El Gobierno de Ecuador confirmó que 31 personas privadas de libertad murieron en menos de 24 horas durante dos ataques. Los enfrentamientos, atribuidos a bandas rivales, reavivan la crisis carcelaria que Ecuador no logra contener desde hace cinco años.
El servicio de cárceles (SNAI) precisó que la cifra oficial se mantiene en cuatro fallecidos y 34 heridos en el primer incidente, tras la verificación del ECU 911 y la Policía Nacional, y que el total de muertes en el sistema penitenciario ascendió a 31. El ajuste respondió a la revisión técnica de los reportes iniciales emitidos por las instituciones de seguridad.
Los disturbios comenzaron cerca de las 02:45 del domingo, cuando internos de dos pabellones se enfrentaron con armas blancas y objetos contundentes. En la noche, un segundo ataque —atribuido a la pugna entre las bandas Los Lobos y Sao Box— dejó otros 27 fallecidos por asfixia dentro del penal.

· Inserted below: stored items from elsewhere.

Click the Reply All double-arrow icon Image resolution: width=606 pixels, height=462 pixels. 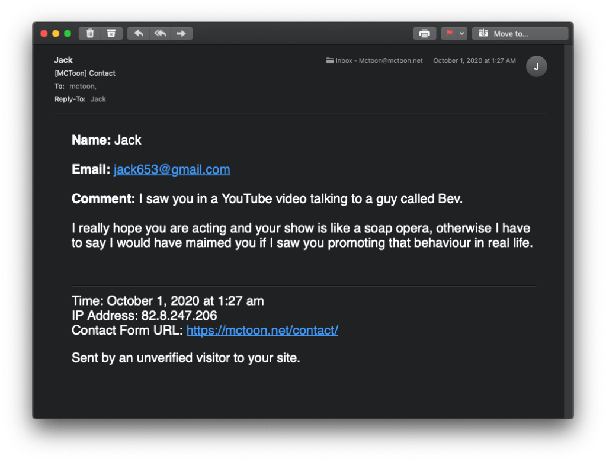[160, 34]
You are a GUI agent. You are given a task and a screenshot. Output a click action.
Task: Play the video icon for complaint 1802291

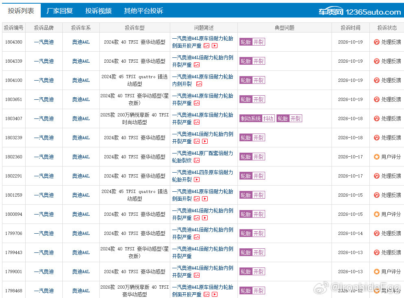tap(197, 180)
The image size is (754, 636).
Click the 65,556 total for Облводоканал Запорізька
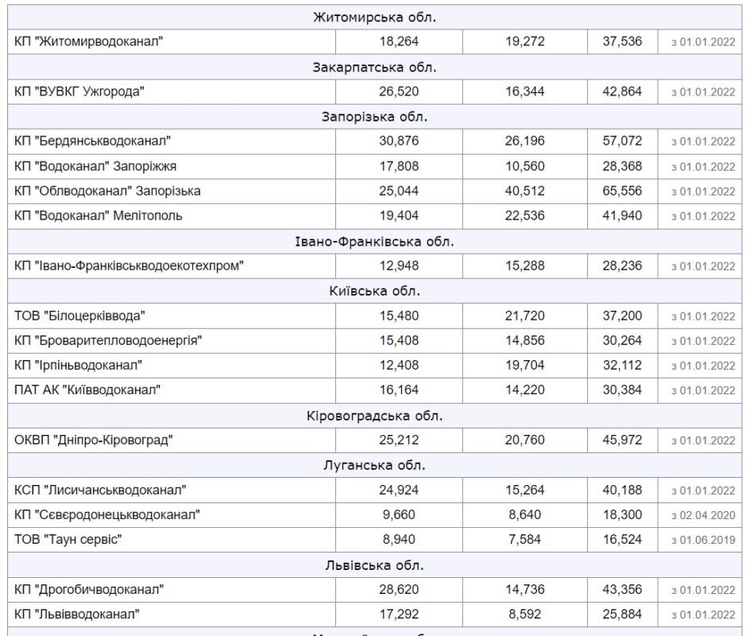tap(621, 191)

El motín de Machala ocurre en una provincia que se ha convertido en epicentro de la violencia criminal. Según la Policía, El Oro figura entre los diez territorios más peligrosos del mundo, con tasas de homicidio superiores a 80 por cada 100.000 habitantes. Las disputas entre organizaciones criminales han hecho que la guerra se traslade también a los centros penitenciarios.
Fuentes del sistema carcelario atribuyen los hechos a la lucha interna por el control del penal entre las facciones de Los Lobos y Sao Box.
Sao Box concentra sus operaciones en microtráfico y extorsiones, pero su poder se consolidó gracias al reclutamiento de delincuentes locales y a la complicidad de algunos agentes penitenciarios.